ニューヨークヤンキースのマー君こと田中投手が、靭帯断裂により戦列を離れたことはご存知でしょうか?快進撃を続けていただけに残念ですね。
靭帯はとても治癒の遅い組織で、断裂組織が組織学的にもとに戻るのには約2年かかると言われています。
新聞発表ではリハビリに6週となっていますが、これは運動可能なレベルに回復するのにかかる期間であって、組織学的にもとに戻っている訳ではありません。
そこで、組織の治癒を促すPRP療法が試されるようです。
PRP療法とは血液中の血小板という血を固める役割をする組織を凝縮して取り出し、それを患部に注入して治癒を促すというものです。
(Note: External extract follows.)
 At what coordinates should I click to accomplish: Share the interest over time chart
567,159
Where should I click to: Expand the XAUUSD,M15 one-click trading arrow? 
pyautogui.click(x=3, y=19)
この血小板という組織の中には、成長因子(グロースファクター)と呼ばれるものがたくさん含まれているため、血小板を凝縮して注入することで、患部の成長因子の濃度を高めて治癒を促すというものです。
この治療法は、ウィンブルドンでかつて優勝したナダル選手が、靭帯損傷から奇跡的な復活を遂げた際に使われ(PRGFというPRPの改良型)一流スポーツ選手の間で一躍有名になりました。
アメリカのプロフットボールプレイヤーも、この治療法を用いて驚異的な復活を遂げたことでも有名になっています。
さて、このPRP療法、当院でも行っているのです。「えっ?」と思われるかもしれませんが、本当です。もう6年以上前から取り入れて数百症例はこなしていると思います。
靭帯断裂と歯の治療とどういう関係があるのかとお思いかもしれませんね。
PRP療法は、成長因子を患部に注入することにより治癒を促す療法です。靭帯に限らず骨も再生してくれるのです。むしろ、骨の再生を促すことが確認されたため、靭帯にも応用してみようということになったくらいです。
当院では、抜歯後の骨の再生、骨移植時、インプラント治療のための骨造成術、歯周靭帯の再生、歯牙移植などに用いています。
特に、抜歯後に適用すると骨の再生が早くなりインプラント治療が確実なものとなります。
ご興味のある方はお問い合わせください。
ちなみに当院で扱っているのは、PRPの改良型であるPRGFです。
血液を遠心分離機にかけて血小板を採取します
フィブリンと呼ばれる血液を固める組織が多く含まれるそうです。ゴムのような弾力なる膜ができます。
コラーゲンスポンジに成長因子を含ませて抜歯した痕に入れます。
人工骨に成長因子を含ませて骨の再生を促します。